## Directions
Begin at the line that holds "You are a computer-use agent. 704x544 pixels." and copy each line exactly until the data below ends, including that last line but no pictures.

[Stored data entries]
* * * * * * *
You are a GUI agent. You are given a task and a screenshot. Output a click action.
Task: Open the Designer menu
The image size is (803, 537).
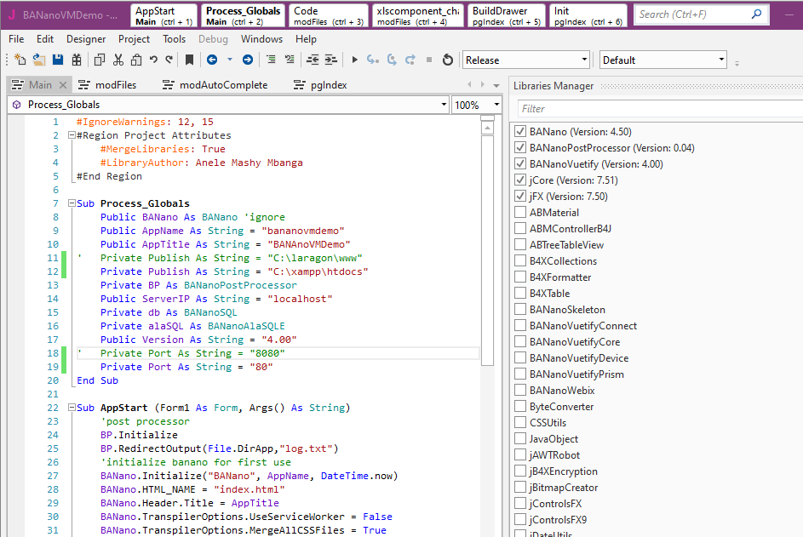coord(86,39)
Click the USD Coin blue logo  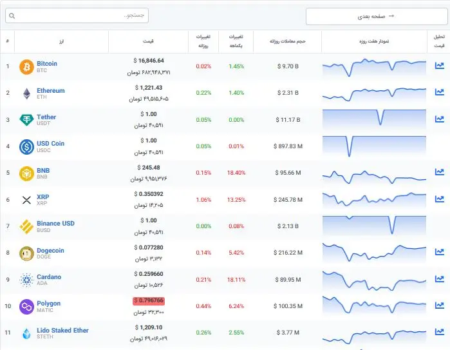pos(26,146)
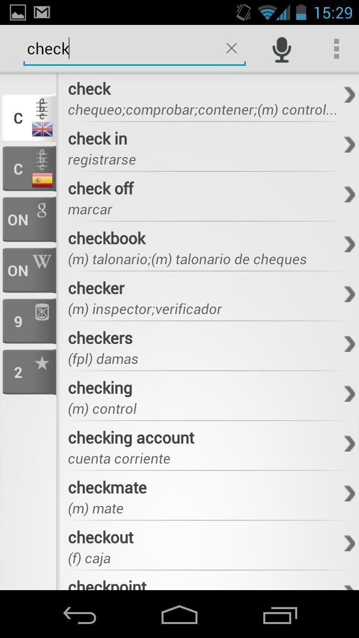
Task: Expand the "checking account" entry chevron
Action: coord(349,444)
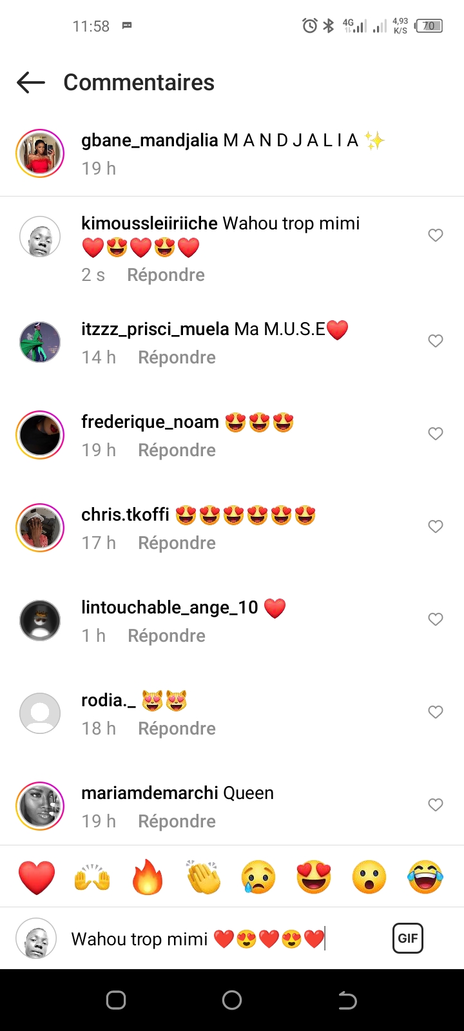
Task: Reply to lintouchable_ange_10's comment
Action: [166, 635]
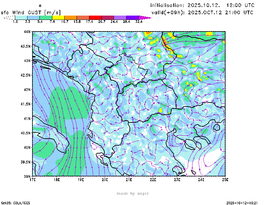
Task: Click the 39N latitude axis label
Action: click(27, 176)

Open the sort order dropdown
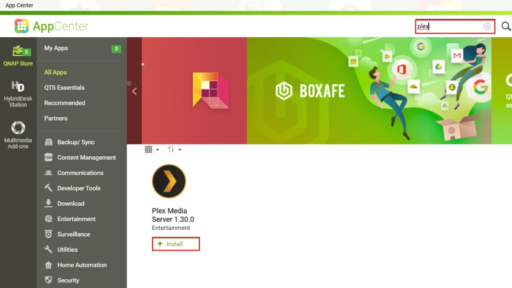(174, 149)
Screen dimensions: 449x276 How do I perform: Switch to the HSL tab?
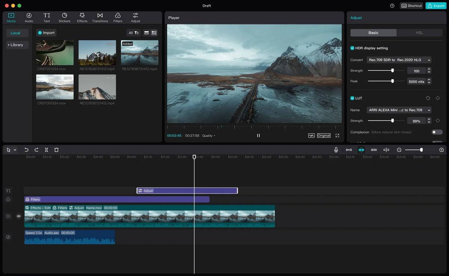[419, 33]
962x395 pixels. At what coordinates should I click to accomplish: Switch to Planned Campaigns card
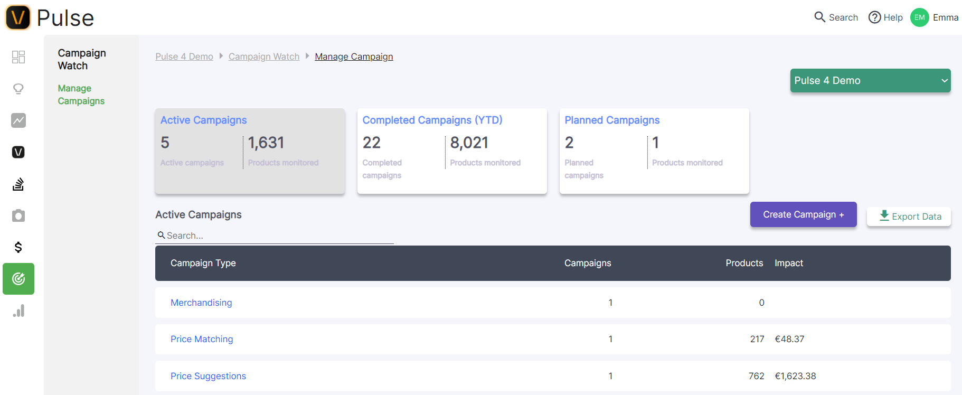pos(654,151)
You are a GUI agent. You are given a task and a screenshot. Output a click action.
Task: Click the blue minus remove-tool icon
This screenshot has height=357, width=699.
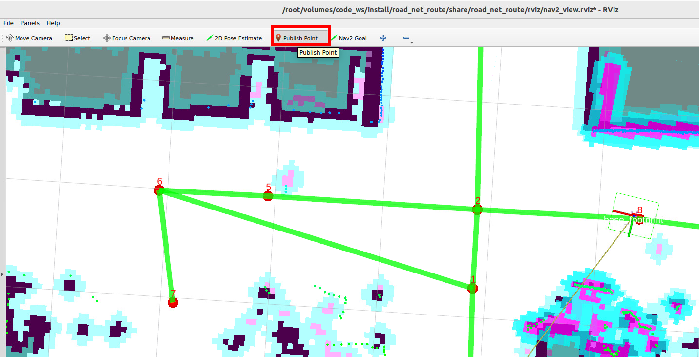[406, 38]
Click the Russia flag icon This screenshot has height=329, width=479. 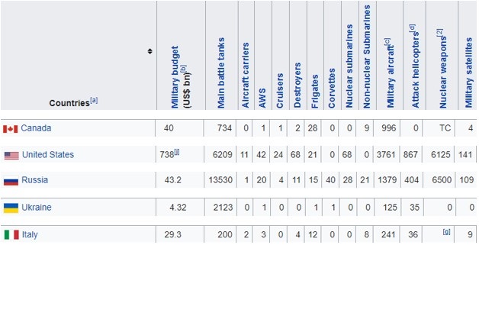pyautogui.click(x=11, y=182)
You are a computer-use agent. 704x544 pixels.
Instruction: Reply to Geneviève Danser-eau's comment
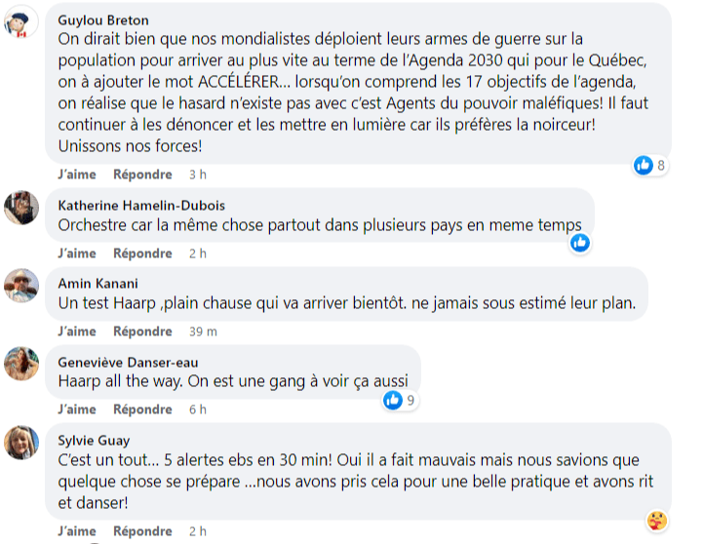coord(142,409)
* * * * * * *
## Solution
You are a computer-use agent. 704x544 pixels.
Instruction: Reply to Geneviève Danser-eau's comment
coord(142,409)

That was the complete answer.